■ Activity ■
Begin at the line with "Where should I click to: Click" and write out every line after it, exactly, through the last line below, adding nothing.

"""

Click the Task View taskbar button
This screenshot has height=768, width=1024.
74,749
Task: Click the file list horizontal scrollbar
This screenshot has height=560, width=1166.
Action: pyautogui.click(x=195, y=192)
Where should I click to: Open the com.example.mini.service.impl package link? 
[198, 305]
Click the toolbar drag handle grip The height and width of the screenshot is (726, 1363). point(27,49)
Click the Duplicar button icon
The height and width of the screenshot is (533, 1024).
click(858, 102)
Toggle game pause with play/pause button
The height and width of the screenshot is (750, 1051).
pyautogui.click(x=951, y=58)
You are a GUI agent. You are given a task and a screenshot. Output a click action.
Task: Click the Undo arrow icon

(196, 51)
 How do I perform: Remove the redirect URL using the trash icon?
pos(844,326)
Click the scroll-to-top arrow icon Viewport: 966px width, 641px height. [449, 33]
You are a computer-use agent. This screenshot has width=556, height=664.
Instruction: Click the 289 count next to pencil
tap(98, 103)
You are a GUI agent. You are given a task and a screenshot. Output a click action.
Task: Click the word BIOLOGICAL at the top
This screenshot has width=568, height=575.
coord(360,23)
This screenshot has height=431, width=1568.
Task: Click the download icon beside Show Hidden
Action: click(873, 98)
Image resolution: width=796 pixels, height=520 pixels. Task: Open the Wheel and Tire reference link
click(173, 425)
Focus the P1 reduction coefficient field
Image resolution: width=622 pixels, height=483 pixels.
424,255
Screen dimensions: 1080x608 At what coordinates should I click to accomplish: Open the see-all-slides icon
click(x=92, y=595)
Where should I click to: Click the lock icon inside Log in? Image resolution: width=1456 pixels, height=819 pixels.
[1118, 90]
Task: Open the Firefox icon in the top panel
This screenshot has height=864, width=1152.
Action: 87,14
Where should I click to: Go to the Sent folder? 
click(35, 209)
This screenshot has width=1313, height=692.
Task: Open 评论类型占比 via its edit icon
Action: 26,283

"""

■ Solution to the problem ■
Where should I click to: Click the lock icon inside Log in? Image resolution: width=1456 pixels, height=819 pixels.
[1118, 90]
Task: Open the Firefox icon in the top panel
This screenshot has height=864, width=1152.
Action: 87,14
Where should I click to: Go to the Sent folder? 
click(35, 209)
This screenshot has width=1313, height=692.
Task: Open 评论类型占比 via its edit icon
Action: 26,283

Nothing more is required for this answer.